Even if it is the same movie – the eternal battle of the good guys against the bad guys – we watch it anyway. Mounted on his white horse and wearing a hat of the same color, our hero — handsome and noble — always ends up defeating the villain: ugly, bad, and dressed in black.

You don’t have to be a genius to recognize that a good part of the success of the classic western plot lies, precisely, in the fact that it is about the same formula that we accept to consume once and the other, too. That is, from the beginning of the story we already know what the end will be. The same can be said of the trial against Genaro García Luna.

With very small changes, the script of the process carried out in a federal court in New York and which found him guilty of participating in the trafficking of 50 tons of Colombian cocaine from Mexico to the United States and thus favoring a specific criminal organization -the Sinaloa cartel–, is the same one that was built against the government of Miguel de la Madrid, that of Carlos Salinas and practically all the Mexican administrations of the last half century.

This time the villain of the story is the mechanical engineer from the UAM who began his career in the government’s espionage apparatus, he was the main builder of the Federal Investigation Agency, the “Mexican FBI” — under his command he went from being a he forces 7,000 elements to a virtual army of 40,000– and, above all, he was for almost a decade the favorite Mexican policeman of the big “intelligence” agencies and the fight against drug trafficking in the United States.

It’s the same movie. This time the villain’s last name is García Luna, but it could well be the story of General Jesús Gutiérrez Rebollo, that of Governor Mario Villanueva, Deputy Attorney General Mario Ruiz Massieu, or that of General Salvador Cienfuegos. Not to mention the other politicians and or “big bosses” such as Chapo Guzmán, Juan García Abrego, Osiel Cárdenas. And not to mention the presidents Antonio Noriega (Panama) or Ernesto Samper (Colombia), who, in their turn, suffered the consequences of the Game of Thrones in Washington, DC.

There are different details – as in soap operas or westerns–, but in the film that we let ourselves tell, there are elements that are invariably repeated:

(1) The heroes are always the brave and honest American policemen, politicians, and judges.

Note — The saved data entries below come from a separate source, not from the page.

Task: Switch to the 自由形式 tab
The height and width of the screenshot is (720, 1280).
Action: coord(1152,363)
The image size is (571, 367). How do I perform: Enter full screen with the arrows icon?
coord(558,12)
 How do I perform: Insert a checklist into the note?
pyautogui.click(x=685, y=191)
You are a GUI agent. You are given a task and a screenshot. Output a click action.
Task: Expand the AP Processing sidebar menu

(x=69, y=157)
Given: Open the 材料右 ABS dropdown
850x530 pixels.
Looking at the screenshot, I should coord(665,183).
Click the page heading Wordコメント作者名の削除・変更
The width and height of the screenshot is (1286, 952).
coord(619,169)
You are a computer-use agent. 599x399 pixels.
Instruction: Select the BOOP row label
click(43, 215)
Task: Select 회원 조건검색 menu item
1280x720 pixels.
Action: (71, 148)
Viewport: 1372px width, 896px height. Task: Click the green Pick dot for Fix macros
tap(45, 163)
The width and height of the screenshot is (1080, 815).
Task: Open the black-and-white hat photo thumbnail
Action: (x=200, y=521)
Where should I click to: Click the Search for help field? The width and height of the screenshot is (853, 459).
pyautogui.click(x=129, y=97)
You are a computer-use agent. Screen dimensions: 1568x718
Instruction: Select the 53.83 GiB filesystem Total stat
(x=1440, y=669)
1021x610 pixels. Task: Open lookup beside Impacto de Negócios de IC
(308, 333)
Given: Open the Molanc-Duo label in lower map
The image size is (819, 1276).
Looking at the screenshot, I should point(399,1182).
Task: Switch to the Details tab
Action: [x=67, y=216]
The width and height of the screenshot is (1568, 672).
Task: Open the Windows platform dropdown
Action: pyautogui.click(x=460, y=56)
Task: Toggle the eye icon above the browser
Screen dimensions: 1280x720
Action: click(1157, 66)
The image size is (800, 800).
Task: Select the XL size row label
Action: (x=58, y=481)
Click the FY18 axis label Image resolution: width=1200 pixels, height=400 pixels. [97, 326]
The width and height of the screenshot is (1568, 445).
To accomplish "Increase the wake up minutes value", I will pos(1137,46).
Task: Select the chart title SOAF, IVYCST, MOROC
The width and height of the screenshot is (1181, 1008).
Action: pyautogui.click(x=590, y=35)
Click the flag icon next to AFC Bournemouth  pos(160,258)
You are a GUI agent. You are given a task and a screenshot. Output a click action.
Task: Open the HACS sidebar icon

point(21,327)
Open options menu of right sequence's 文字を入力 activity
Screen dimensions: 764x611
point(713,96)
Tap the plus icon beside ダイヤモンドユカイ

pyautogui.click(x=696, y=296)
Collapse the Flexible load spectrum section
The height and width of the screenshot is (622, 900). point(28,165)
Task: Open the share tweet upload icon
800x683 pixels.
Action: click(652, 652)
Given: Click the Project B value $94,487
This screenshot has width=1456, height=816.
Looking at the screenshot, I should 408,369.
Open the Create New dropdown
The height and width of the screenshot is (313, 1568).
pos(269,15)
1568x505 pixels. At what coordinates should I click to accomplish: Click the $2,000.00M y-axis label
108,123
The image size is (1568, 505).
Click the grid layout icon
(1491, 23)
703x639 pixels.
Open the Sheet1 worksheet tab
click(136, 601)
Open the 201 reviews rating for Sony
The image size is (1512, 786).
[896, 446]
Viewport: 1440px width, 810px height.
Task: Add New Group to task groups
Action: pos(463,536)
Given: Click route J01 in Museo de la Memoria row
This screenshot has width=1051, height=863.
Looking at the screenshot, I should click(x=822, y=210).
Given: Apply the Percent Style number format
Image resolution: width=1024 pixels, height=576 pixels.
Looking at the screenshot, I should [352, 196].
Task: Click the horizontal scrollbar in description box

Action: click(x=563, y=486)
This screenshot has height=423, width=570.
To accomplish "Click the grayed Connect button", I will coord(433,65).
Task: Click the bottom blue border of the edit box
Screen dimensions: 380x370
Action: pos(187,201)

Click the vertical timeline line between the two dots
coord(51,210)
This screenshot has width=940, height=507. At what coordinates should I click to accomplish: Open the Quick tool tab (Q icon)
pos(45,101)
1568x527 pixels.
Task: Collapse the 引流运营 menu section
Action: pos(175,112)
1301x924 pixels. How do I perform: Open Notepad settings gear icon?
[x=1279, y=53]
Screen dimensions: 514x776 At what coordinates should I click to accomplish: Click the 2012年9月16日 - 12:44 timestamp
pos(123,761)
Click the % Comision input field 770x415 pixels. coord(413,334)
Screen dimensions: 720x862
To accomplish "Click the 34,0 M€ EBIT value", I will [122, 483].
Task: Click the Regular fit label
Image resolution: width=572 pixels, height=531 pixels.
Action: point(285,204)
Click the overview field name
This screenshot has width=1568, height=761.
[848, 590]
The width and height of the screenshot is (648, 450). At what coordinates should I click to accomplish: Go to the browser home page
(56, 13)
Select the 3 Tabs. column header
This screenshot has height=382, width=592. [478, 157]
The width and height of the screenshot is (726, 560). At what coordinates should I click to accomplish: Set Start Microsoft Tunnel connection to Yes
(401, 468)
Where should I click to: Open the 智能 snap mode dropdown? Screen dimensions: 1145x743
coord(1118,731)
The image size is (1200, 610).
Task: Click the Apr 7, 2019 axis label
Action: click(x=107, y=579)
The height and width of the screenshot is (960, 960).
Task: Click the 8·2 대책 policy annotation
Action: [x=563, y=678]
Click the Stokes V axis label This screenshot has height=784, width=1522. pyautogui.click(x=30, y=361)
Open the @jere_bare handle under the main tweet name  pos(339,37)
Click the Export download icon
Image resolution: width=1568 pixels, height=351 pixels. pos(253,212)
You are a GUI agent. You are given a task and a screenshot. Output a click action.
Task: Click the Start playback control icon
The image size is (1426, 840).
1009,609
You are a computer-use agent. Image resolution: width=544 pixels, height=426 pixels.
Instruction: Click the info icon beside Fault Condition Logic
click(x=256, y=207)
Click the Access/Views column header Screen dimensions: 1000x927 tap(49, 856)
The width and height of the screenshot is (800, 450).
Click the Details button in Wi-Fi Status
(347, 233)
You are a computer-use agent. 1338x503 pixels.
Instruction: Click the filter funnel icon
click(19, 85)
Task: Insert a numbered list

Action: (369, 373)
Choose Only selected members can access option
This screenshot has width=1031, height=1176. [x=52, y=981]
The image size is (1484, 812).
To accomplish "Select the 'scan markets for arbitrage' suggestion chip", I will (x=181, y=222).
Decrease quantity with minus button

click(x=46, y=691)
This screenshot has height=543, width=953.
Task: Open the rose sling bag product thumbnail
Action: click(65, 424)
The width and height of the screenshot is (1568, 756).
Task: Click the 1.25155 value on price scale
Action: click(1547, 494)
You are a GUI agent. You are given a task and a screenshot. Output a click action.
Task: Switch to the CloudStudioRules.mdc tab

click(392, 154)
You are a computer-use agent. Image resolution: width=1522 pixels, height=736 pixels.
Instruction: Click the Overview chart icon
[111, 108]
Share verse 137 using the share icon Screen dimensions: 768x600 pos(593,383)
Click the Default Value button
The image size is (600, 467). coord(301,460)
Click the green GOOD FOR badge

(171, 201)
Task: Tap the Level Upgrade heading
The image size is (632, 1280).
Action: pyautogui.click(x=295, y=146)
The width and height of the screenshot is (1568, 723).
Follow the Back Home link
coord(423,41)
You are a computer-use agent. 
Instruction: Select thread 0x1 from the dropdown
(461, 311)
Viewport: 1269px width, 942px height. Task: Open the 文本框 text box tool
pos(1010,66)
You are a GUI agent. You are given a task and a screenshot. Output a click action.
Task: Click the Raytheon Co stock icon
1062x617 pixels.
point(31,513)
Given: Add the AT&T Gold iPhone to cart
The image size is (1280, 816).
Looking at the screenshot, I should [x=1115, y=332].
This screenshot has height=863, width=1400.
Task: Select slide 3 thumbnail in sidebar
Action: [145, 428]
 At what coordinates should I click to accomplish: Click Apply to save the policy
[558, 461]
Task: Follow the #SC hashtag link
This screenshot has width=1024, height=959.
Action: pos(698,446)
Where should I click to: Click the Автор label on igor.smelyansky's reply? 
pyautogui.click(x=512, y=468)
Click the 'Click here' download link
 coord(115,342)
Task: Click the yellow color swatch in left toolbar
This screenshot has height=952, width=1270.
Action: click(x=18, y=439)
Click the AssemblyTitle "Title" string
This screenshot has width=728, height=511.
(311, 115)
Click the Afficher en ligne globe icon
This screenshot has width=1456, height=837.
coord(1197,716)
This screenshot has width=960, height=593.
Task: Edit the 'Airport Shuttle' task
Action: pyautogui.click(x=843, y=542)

Although they often represent the same interests that once embraced and financed those who today condemn.

(2) And, above all: always-always, whoever has fallen – from Al Capone to date – has fallen, the criminal business continues to prosper. In the case of drug trafficking, leaving a clear trail of violence and blood in the south. And in the north, of complicity and death by overdose.

We already knew that trials in the United States are, above all, a show. A kind of fable to tell themselves and the world, the story that justice always reaches the criminals.

We already knew that in the case of García Luna -on the same track as the process against El Chapo and the aborted case “for reasons of national security”, against the Secretary of Defense of Enrique Peña Nieto–, the final objective was never going to to reveal the brutal dispute for power between the CIA, DEA, FBI and the other mafia bureaucracies within the American justice system.

As long as it continues to be claimed that behind the great crimes there are only evil individuals and not a whole system of international complicity that, in the case of drug trafficking, make up enormous networks of an economy in perfect synchrony with the laws of the market, trials such as that of the bishop of President Felipe Calderón will not stop being, if anything, material worthy of a new adventure of El Libro Vaquero, or Netflix.

García Luna, 54, is likely to be sentenced to life in prison. Perhaps his old complicity and/or his silence will allow him to buy a sentence that will allow him to reach old age in freedom. There will be a lot of noise about the entire “system” that sheltered it, but I have little doubt that, to say it in tune with the choir that is celebrating today, sooner rather than later “today’s wolves will become tomorrow’s lambs”.